There are dozens of factors to consider before you retire. Do you have enough saved to cover all your daily expenses? How much will you depend on Social Security? How do you plan to spend all your free time?
One factor in particular, though, can't be overlooked: Healthcare costs.
When you're relatively young and just starting retirement, healthcare costs are probably the least of your worries. But these problems can crop up sooner than you'd think, and your budget should be prepared for them.
A whopping 90% of recent retirees say they've experienced health issues sooner than they expected, according to a survey from the Nationwide Retirement Institute, and of those respondents, 60% said these problems arose at least five years earlier than they anticipated.
If you're not preparing for them, these costs can take a huge bite out of your retirement savings. Especially if you weren't planning on having to worry about significant expenses until later in life, earlier-than-expected healthcare costs can throw off your entire retirement budget. Fortunately, there are a few ways to plan ahead so you're not taken by surprise.
Expect the unexpected
Nobody can predict exactly what obstacles they'll face in retirement, but by having a good idea of potential issues that can arise, it's easier to plan for them.

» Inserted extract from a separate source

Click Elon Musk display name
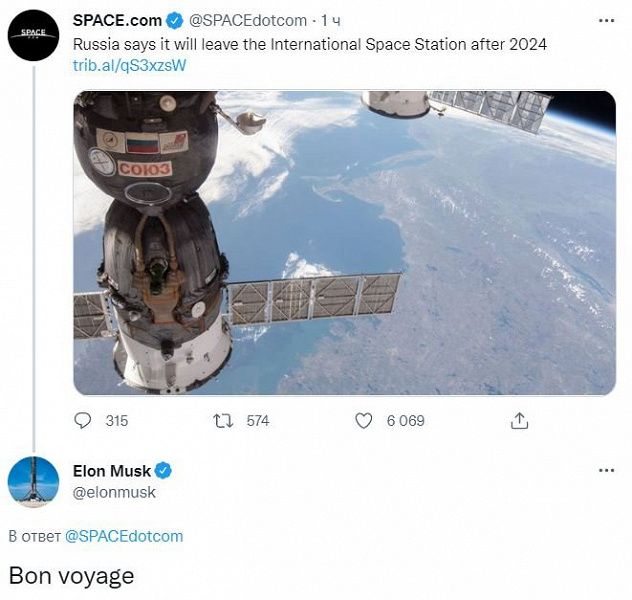The image size is (632, 600). click(x=111, y=471)
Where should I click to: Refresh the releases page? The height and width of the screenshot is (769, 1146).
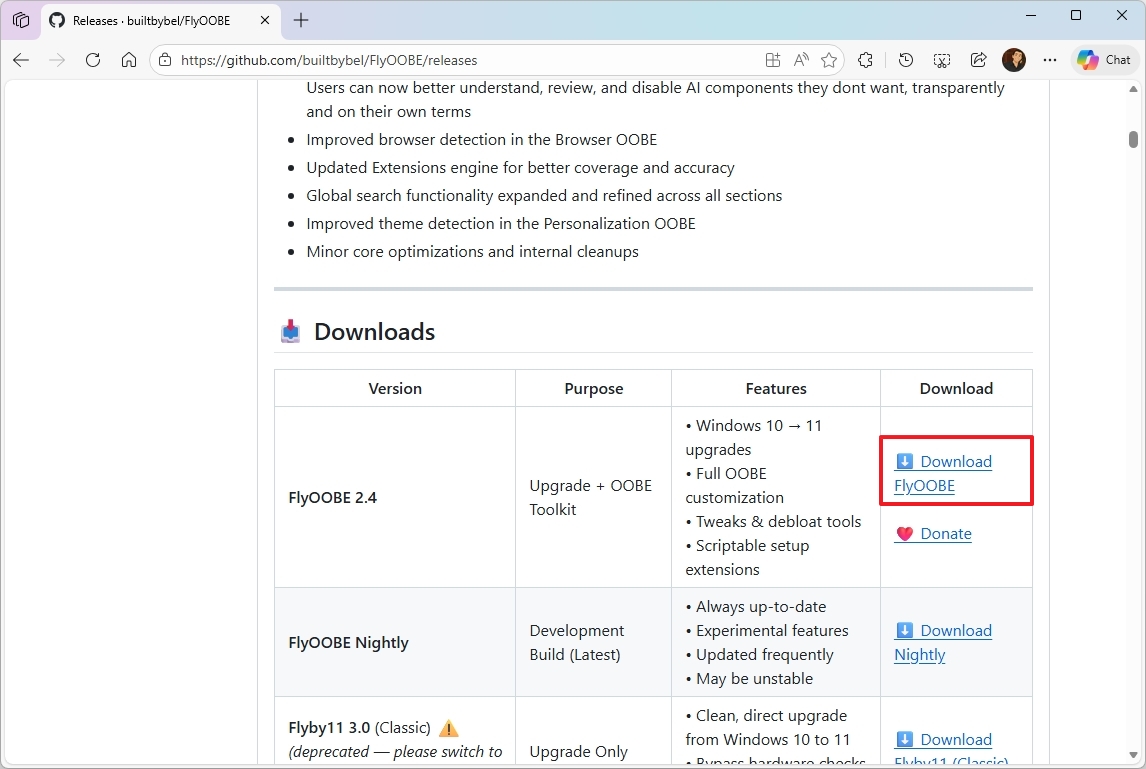(x=93, y=60)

First, be aware of what Medicare will and will not cover in retirement. Nearly three-quarters of Americans admit they don't fully understand how Medicare works, according to a separate survey from the Nationwide Retirement Institute, and 53% mistakenly believe that coverage is free for retirees.
Even with Medicare coverage, you're still responsible for all premiums, deductibles, and coinsurance. Original Medicare (or Parts A and B) also doesn't cover most routine care -- such as eye exams and dental care -- and you'll need to enroll in a separate Part D plan for prescription drug coverage. You can opt for a Medicare Advantage plan, which offers similar coverage to what you likely received through your employer, but prices vary by location and are often more expensive than Original Medicare.
Long-term care is another expense that, if you're not prepared for it, could break the bank. Nearly 70% of today's 65-year-olds will need long-term care at some point in their lives, according to the U.S. Department of Health and Human Services, and this expense typically isn't covered by Medicare.
As one might expect, long-term care isn't cheap either; the average semi-private room in a nursing home costs around $6,800 per month, according to the Department of Health and Human Services. Considering the fact that 20% of those who need long-term care need it for at least five years, that $6,800 per month can amount to more than $400,000 in that time period. And because Medicare normally won't cover nursing home care, that money will need to come from your pocket.
Preparing for big-ticket costs
While healthcare costs can potentially bust your budget wide open if you're not expecting them, there are a few things you can do to prepare for them well in advance so you're not caught off guard.
If you're eligible to open a health savings account (HSA), that's a good place to start. HSAs are available to those with high-deductible healthcare plans, meaning you have a deductible of at least $1,350 (or $2,700 if you have coverage for the entire family) and a maximum out-of-pocket limit of $6,750 (or $13,500 for families).
An HSA is essentially a separate retirement fund just for healthcare costs, and it has two main tax advantages. First, contributions are tax-deductible upfront, and second, withdrawals are tax-free if the money is used for qualified medical expenses. An HSA is similar to a flexible spending account, except you can stash your money in your HSA for years (there's no "use it or lose it" policy like with most flexible spending accounts).
Also, HSAs are similar to traditional retirement funds in that you invest your money and let it grow over time. For 2019, you can contribute up to $3,500 per year to your HSA (or $7,000 for families). By investing early and letting your money grow for a few decades, you can rack up hundreds of thousands of dollars in savings that can go toward lofty healthcare costs.
Long-term care insurance is another way to limit sky-high expenses. This type of insurance is notoriously expensive (the average 55-year-old couple can expect to spend around $2,500 per year on premiums, according to the American Association for Long-Term Care Insurance), but a few thousand dollars per year is preferable to hundreds of thousands of dollars if you have to pay for long-term care out-of-pocket.
The key to getting the best long-term care insurance rates is to enroll sooner rather than later. If you don't sign up until you're in your 60s, you'll either be slapped with steep rates or be denied coverage altogether.
No retiree can completely avoid healthcare costs, but if you're not prepared for them, they can potentially wreck your retirement plans. By studying up on what you can expect and preparing accordingly, though, you can protect your savings and live a more enjoyable retirement.